Document excerpt:
*** Block opens ***

Khulekani Magubane, Fin24, and Bloomberg
Environmental rights groups filed papers against the government on Friday over air pollution in Mpumalanga, saying the air quality has contributed to hundreds of premature deaths.
The so-called Highveld Priority Area, which includes much of Mpumalanga province and part of Gauteng, is the site of 12 coal-fired Eskom power plants, a Sasol oil refinery and coal-to-fuel plant owned by the company. It’s also where almost all of South Africa’s coal is mined.
A Greenpeace study for the third quarter of 2018 showed that Mpumalanga had the worst nitrogen dioxide emissions from power plants of any area in the world. Mpumalanga is also where Eskom has been building its Kusile coal-fired power station near Witbank.
GroundWork and Mpumalanga community organisation, Vukani Environmental Justice Movement in Action, represented by the Centre for Environmental Rights, filed the case in the Pretoria High Court.
‘Deadly air’
“The area has been plagued with deadly air quality for decades, with the high concentration of coal-fired power plants in the province, Sasol’s coal-to-liquids plant located in Secunda, and the NatRef refinery, contributing large amounts of pollution,” the groups said in a statement.

*** Block closes ***

Supplied records:

*** Block opens ***

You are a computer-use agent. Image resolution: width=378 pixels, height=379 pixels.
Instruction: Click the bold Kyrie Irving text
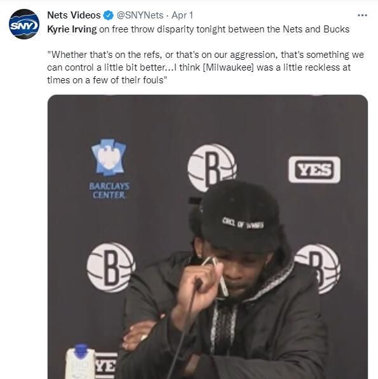click(x=72, y=29)
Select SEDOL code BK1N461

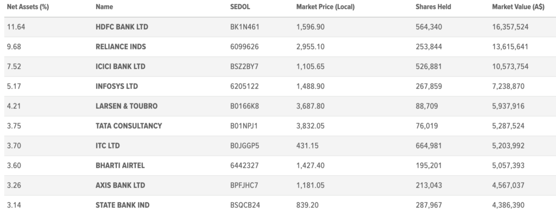coord(245,27)
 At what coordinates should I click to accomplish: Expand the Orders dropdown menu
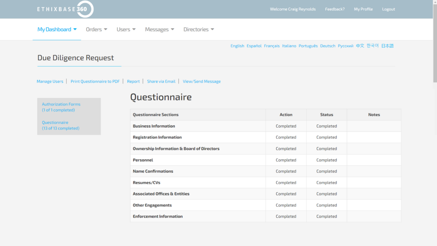pos(96,29)

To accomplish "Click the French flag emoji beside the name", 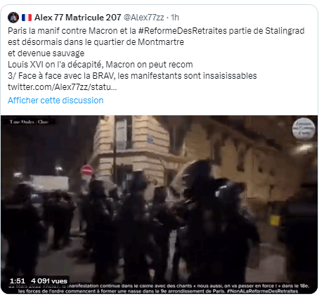I will click(x=27, y=18).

*** Block closes ***

Exercise goal: Transcribe the stretch of the Mpumalanga air pollution article from "Khulekani Magubane, Fin24, and" through "coal is mined.".

Answer section:
Khulekani Magubane, Fin24, and Bloomberg
Environmental rights groups filed papers against the government on Friday over air pollution in Mpumalanga, saying the air quality has contributed to hundreds of premature deaths.
The so-called Highveld Priority Area, which includes much of Mpumalanga province and part of Gauteng, is the site of 12 coal-fired Eskom power plants, a Sasol oil refinery and coal-to-fuel plant owned by the company. It’s also where almost all of South Africa’s coal is mined.